Please reproduce exactly the lines from the start of the records through the one containing "internasjonal dokumentar (77, 217)", and nothing more.

<<<<

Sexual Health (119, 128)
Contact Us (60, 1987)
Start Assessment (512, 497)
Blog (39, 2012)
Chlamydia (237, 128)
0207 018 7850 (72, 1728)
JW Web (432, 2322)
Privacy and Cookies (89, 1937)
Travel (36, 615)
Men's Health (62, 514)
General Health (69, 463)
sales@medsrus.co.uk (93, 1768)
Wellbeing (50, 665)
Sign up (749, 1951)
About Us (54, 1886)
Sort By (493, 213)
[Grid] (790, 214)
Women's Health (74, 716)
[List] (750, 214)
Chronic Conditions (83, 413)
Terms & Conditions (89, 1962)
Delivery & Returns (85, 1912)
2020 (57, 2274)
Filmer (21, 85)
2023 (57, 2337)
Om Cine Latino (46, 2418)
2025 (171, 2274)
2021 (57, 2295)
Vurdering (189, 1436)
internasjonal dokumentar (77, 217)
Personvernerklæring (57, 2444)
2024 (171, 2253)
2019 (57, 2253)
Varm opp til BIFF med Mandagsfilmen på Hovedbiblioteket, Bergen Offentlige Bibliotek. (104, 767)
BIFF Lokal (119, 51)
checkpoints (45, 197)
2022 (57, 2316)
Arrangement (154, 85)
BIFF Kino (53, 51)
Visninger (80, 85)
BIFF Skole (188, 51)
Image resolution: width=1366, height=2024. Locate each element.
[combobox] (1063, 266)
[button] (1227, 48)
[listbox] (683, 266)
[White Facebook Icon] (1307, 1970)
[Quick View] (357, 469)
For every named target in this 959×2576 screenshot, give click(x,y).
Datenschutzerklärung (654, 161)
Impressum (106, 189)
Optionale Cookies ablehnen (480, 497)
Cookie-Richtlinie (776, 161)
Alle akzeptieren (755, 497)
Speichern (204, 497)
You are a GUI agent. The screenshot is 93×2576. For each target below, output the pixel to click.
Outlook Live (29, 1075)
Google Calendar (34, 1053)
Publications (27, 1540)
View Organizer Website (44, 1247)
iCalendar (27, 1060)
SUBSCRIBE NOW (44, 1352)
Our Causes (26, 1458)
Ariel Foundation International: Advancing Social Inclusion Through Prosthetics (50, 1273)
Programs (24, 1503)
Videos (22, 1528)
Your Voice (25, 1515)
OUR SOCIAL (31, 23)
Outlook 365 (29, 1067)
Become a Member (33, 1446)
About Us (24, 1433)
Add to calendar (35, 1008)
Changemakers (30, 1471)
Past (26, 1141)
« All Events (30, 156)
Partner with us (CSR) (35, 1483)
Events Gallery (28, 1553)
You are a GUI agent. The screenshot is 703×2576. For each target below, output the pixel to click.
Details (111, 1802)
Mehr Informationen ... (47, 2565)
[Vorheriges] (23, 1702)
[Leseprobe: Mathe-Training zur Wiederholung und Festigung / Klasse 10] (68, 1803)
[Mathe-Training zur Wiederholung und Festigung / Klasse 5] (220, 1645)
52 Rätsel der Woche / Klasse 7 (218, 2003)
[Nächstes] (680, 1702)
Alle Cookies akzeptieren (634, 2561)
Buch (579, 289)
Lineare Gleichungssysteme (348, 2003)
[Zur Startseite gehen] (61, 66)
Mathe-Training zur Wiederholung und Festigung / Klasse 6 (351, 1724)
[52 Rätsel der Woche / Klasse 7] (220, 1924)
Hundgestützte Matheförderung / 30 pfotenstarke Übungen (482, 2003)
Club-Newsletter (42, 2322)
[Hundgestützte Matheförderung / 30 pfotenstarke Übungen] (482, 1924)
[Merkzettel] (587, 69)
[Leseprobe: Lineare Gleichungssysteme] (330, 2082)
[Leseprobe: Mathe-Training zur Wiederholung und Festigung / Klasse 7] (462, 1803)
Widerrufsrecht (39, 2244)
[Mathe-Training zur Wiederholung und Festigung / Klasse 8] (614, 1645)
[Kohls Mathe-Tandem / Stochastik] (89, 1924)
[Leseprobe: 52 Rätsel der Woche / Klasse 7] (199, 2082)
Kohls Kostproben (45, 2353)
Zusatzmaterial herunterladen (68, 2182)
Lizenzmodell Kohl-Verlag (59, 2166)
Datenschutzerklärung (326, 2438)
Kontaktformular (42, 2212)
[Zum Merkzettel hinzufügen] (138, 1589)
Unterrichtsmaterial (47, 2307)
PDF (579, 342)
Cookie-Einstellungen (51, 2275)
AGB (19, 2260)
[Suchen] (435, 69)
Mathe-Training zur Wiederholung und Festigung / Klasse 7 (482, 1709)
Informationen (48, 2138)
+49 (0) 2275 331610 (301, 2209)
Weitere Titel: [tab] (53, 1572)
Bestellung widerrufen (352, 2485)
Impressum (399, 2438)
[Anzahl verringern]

>>>>

§ Answer for the task
Sexual Health (119, 128)
Contact Us (60, 1987)
Start Assessment (512, 497)
Blog (39, 2012)
Chlamydia (237, 128)
0207 018 7850 (72, 1728)
JW Web (432, 2322)
Privacy and Cookies (89, 1937)
Travel (36, 615)
Men's Health (62, 514)
General Health (69, 463)
sales@medsrus.co.uk (93, 1768)
Wellbeing (50, 665)
Sign up (749, 1951)
About Us (54, 1886)
Sort By (493, 213)
[Grid] (790, 214)
Women's Health (74, 716)
[List] (750, 214)
Chronic Conditions (83, 413)
Terms & Conditions (89, 1962)
Delivery & Returns (85, 1912)
2020 (57, 2274)
Filmer (21, 85)
2023 (57, 2337)
Om Cine Latino (46, 2418)
2025 (171, 2274)
2021 (57, 2295)
Vurdering (189, 1436)
internasjonal dokumentar (77, 217)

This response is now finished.